However, a spokesperson for the European Council, an EU institution that brings together the 27 nations, told CNBC earlier this month: “It is stated that the functioning of the price cap mechanism will be reviewed by mid-March 2023 and every two months thereafter. Now being 5 April, this brings me to believe that the next review would happen in May.”

There are two main reasons for this. Firstly, the G-7 seems to believe the current cap is effective in reducing oil revenues for Russia. Secondly, oil producer group OPEC+ announced on April 2 surprise cuts to production, which pushed up prices and limited the argument for a downward revision to the $60 threshold.

On top of the cap on Russian oil, the EU also banned imports of refined petroleum from Russia as part of several sanctions against Moscow in response to the Kremlin’s full-scale invasion of Ukraine.

“The EU’s oil ban accompanied by the G-7 oil price cap appear to have contributed to a decline in Urals crude prices,” a spokesperson for the European Commission, the executive arm of the EU, told CNBC.

“The price of Urals crude declined from the trade range of $65-70 barrel at the end of November 2022 to well below the $60 cap in January and February 2023.”

For the cap to be revised lower next month, TS Lombard’s Venetis said “there would have to be a significant and sustained drop in global oil prices that makes the cap level look irrelevant.”

Is the price cap working?

U.S. Treasury Secretary Janet Yellen said in late February, at a meeting of the G-20, that the cap on Russian oil had “had a significant negative effect on Russia so far.”

But Jacob Kirkegaard, senior fellow at the German Marshall Fund, told CNBC that there was “widespread disagreement” about whether the cap is working or not.

While it does seem to be hurting Russia’s oil revenues, it is also diminishing the power that Western nations had in the insurance space, he added. This is because, in the wake of sanctions, Russia managed to circumvent some of the restrictions imposed by the G-7 and others by amassing a fleet of older tankers.

Ultimately, Kirkegaard said there was no explicit way to determine whether the oil cap is effective or not.

India, China snap up Russian oil

The International Energy Agency said in a report last month that the measure was having an impact on Russia’s coffers.
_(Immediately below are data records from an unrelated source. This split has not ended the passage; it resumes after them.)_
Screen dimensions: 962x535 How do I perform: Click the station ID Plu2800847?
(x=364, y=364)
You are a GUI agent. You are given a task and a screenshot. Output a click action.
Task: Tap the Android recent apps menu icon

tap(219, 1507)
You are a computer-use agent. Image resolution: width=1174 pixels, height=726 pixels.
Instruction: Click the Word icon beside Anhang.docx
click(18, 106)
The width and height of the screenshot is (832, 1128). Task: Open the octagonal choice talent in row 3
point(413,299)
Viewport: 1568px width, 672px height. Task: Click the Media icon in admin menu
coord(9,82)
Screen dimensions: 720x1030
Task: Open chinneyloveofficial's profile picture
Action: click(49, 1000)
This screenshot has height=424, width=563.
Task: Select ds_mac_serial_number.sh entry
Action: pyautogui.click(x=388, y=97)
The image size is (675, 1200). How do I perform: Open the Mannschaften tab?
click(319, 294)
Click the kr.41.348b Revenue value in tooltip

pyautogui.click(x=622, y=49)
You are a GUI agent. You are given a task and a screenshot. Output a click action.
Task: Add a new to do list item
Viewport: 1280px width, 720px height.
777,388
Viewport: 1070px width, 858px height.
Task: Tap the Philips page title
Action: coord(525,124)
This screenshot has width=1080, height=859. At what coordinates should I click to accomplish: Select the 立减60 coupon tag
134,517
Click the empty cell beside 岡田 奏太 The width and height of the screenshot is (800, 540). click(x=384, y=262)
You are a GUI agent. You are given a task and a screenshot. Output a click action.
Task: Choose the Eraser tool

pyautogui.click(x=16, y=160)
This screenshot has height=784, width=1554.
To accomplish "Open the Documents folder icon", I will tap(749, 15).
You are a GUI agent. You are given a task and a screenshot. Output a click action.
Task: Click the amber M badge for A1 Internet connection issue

Oil export revenues dropped to $11.6 billion in February, representing a fall of almost $3 billion from the previous month, as the EU, North America and the OECD Asia Oceania nations refused to buy Russian oil. However, other nations have increased purchases.

“Willing buyers in Asia, namely India and, to a lesser extent, China, have snapped up discounted crude oil cargoes, but increasing volumes on the water suggest the share of Russian oil in their import mix may be getting too big for comfort,” the IEA said in the same report.

“Russia accounted for around 40% and 20% of Indian and Chinese crude imports, respectively, in February. The two countries took in more than 70% of Russia’s crude exports last month,” the agency added.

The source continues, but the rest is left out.